Say how many lines in the entries hold the word "agent", and reply with that number only.
**** Task data ****
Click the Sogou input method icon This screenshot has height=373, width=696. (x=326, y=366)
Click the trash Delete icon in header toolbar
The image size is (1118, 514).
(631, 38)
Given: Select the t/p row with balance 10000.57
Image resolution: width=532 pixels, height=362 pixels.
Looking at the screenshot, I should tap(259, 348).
****
**** Task data ****
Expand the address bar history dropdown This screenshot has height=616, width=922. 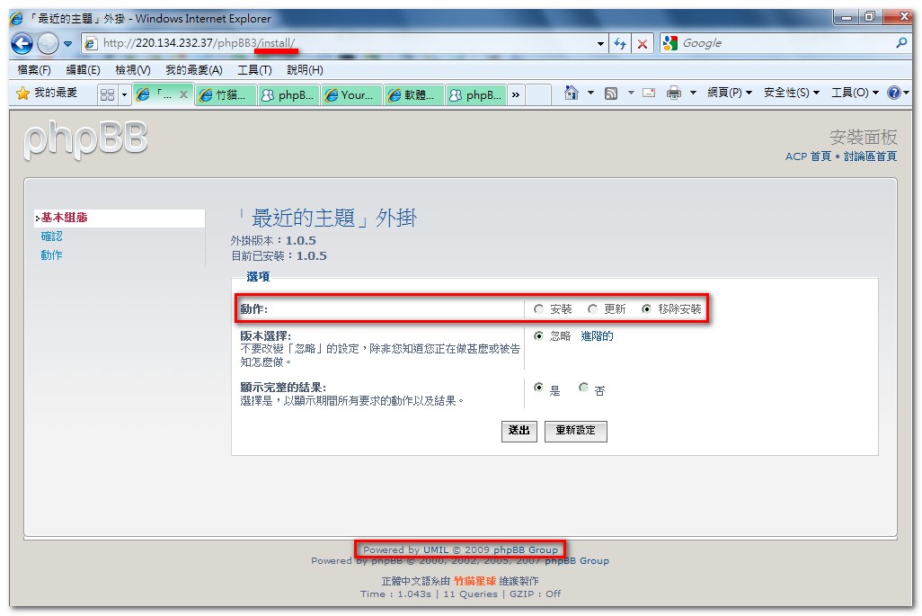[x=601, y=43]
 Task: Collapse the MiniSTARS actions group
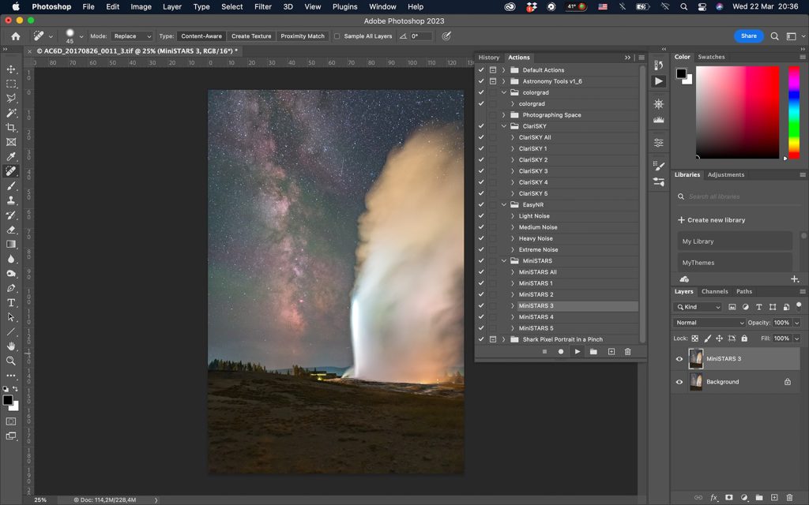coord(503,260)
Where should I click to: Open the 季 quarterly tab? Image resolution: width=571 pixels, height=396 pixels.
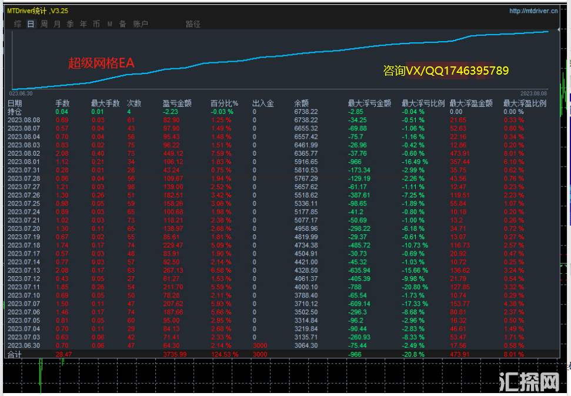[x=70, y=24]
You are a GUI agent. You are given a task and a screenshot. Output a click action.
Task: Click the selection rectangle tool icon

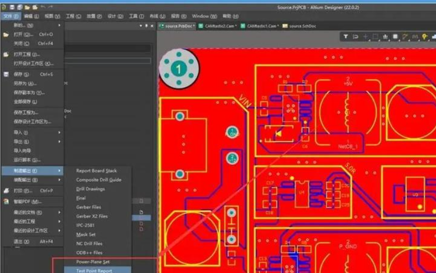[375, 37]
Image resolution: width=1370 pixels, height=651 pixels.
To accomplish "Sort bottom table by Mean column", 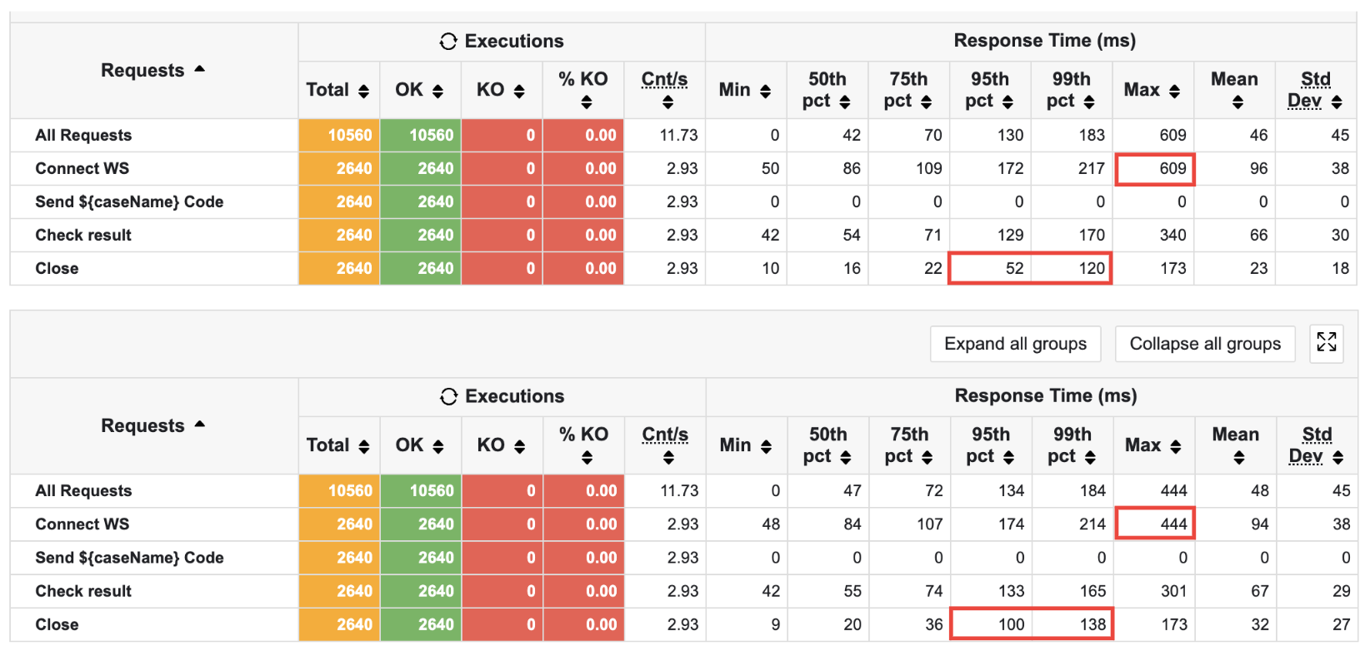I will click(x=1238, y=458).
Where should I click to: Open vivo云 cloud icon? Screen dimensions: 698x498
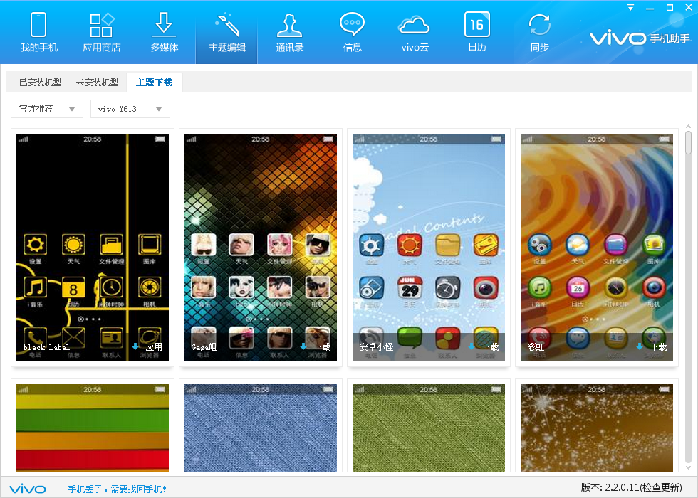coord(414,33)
****
**** Task data ****
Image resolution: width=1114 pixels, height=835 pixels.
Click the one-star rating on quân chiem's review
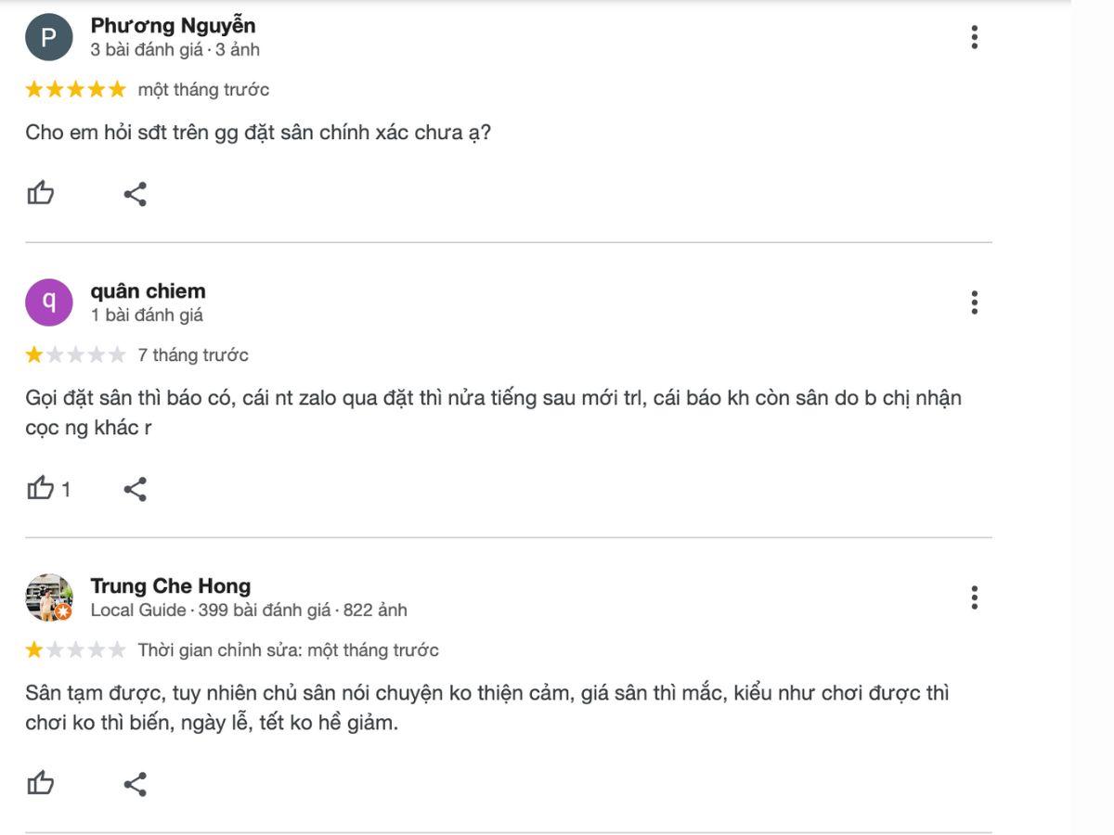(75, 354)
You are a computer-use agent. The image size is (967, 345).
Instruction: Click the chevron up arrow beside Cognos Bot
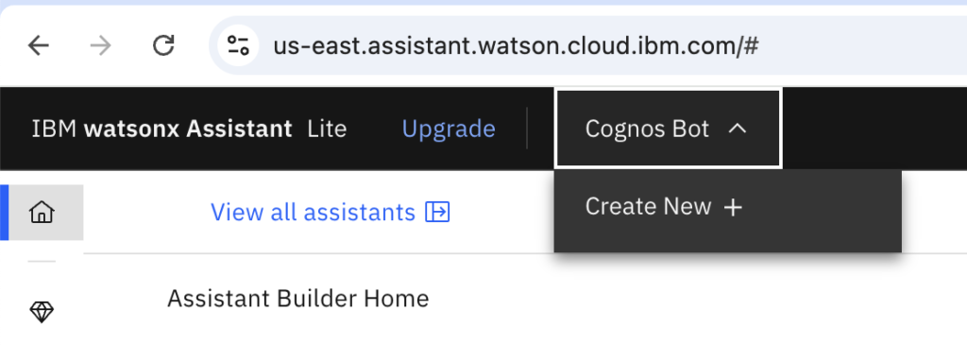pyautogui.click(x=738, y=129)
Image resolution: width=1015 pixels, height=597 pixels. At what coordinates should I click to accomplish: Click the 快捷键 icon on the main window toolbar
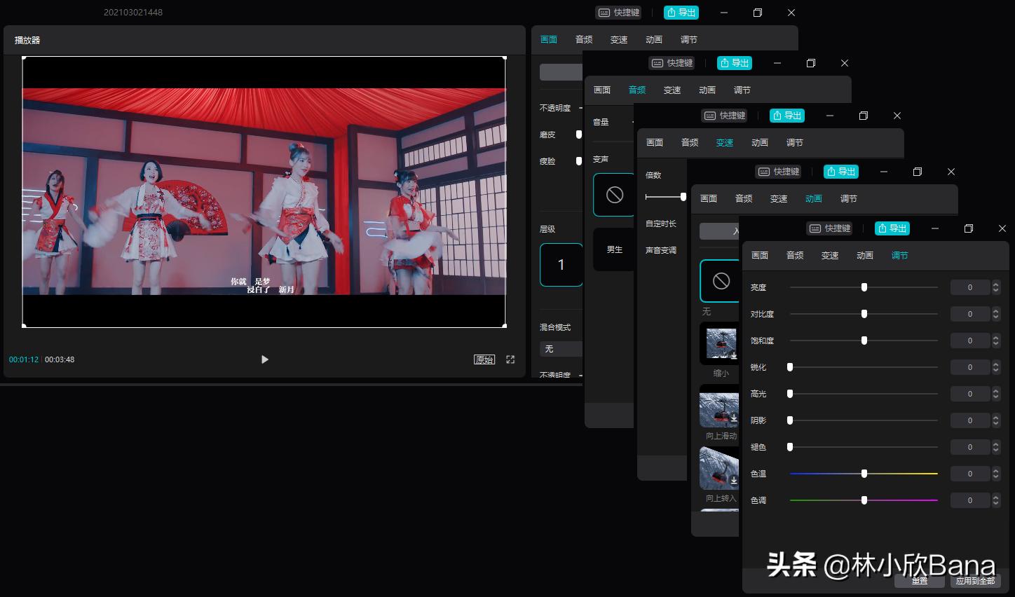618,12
****
• _Expected answer_
2